Politico first reported on Tuesday that the Education Department directed federal student-loan companies to halt sending notices to borrowers about the payment resumption, according to sources familiar. Typically, leading up to the date loan payments are expected to resume, companies would alert borrowers to begin preparing to pay off their debt. The instruction to hold off on those notices may signal Biden will extend the student-loan payment pause a fourth time.

“From Day One, the Biden-Harris Administration has been committed to providing meaningful relief to student loan borrowers including the 41 million borrowers who have saved tens of billions as a result of the extended student loan payment pause,” an Education Department spokesperson told Insider. “The Department will continue communicating directly with borrowers about federal student loan repayment by providing clear and timely updates. The Department’s Federal Student Aid office will also continue communicating  regularly with servicers about the type and cadence of servicer outreach to borrowers.”

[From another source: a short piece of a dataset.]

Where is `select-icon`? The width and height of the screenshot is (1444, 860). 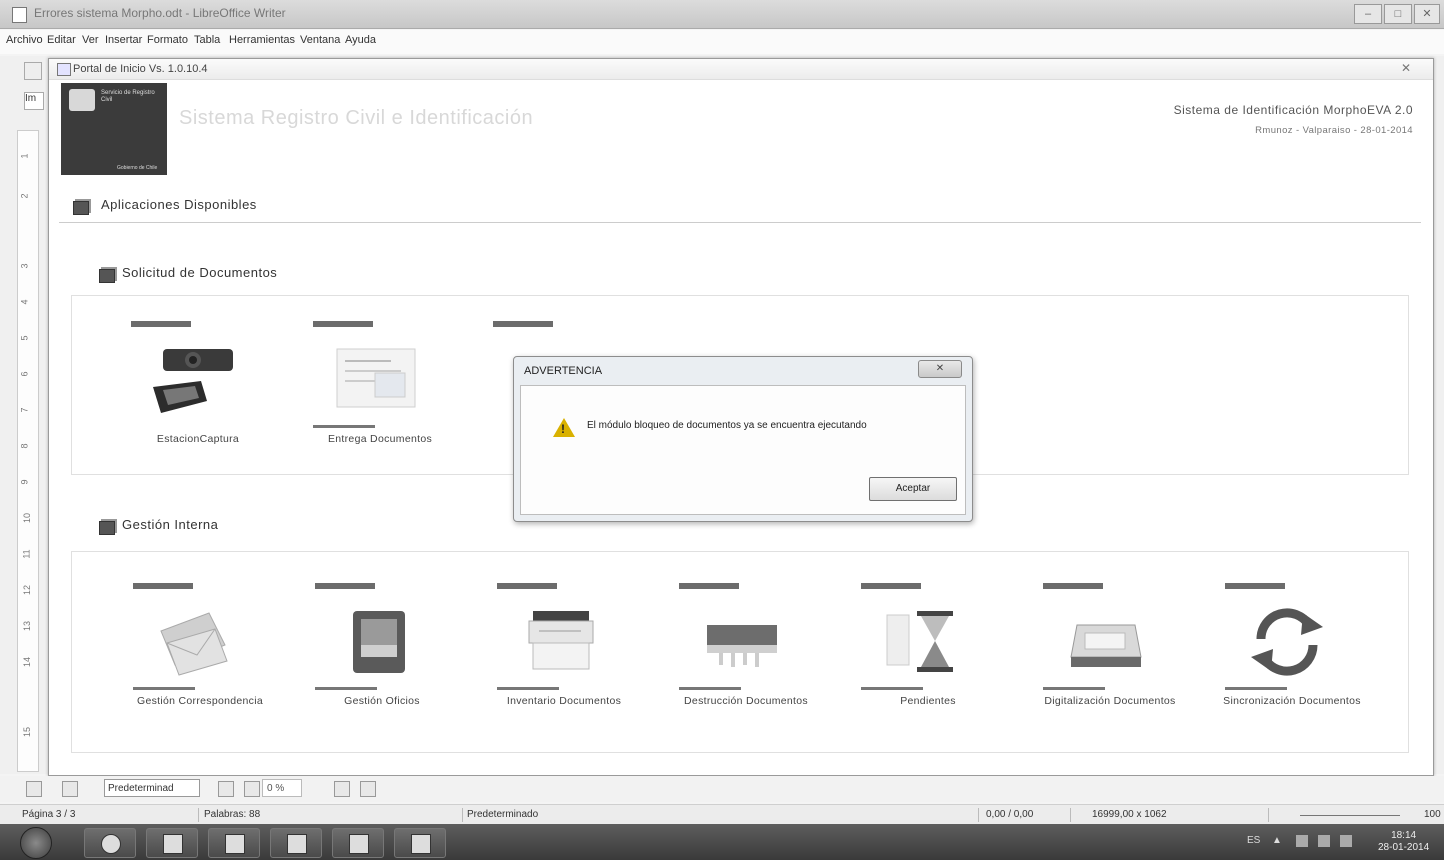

Federal student-loan payments have been on pause, with waived interest, for the duration of the pandemic, giving 43 million borrowers temporary relief as the $1.7 trillion student debt crisis continues to grow. While Biden extended the pause a third time through May 1, citing uncertainty with the Omicron variant, he continues to face pressure from some advocates and lawmakers who want him to either keep extending the pause until reforms to the student-loan industry are implemented, or until he cancels student debt broadly.

Based on recent developments, the pressure on Biden might be working. White House Chief of Staff Ron Klain told Pod Save America last week that Biden will either extend payment pause again, or review actions he can take on student debt before May.

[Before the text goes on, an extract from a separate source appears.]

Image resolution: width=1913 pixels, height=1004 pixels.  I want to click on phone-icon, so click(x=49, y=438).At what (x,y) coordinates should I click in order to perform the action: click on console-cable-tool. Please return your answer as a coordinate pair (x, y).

“The President is going to look at what we should do on student debt before the pause expires, or he’ll extend the pause,” Klain said, adding that “the question whether or not there’s some executive action on student debt forgiveness when payments resume is a decision we’re going to take before payments resume.”

While Republican lawmakers have decried another student-loan payment pause extension, citing its cost to taxpayers and the economy, some Democrats have argued the opposite — they say canceling student debt would be an economic stimulus, and it would also lend success to their party at the voting polls, given that Biden promised voters during his campaign he would approve $10,000 in student-debt relief. 

“The ultimate persuasion is impact, and Democrats win when we deliver bold, impactful policies that improve the daily lives of our constituents,” Massachusetts Rep. Ayanna Pressley told Insider last month.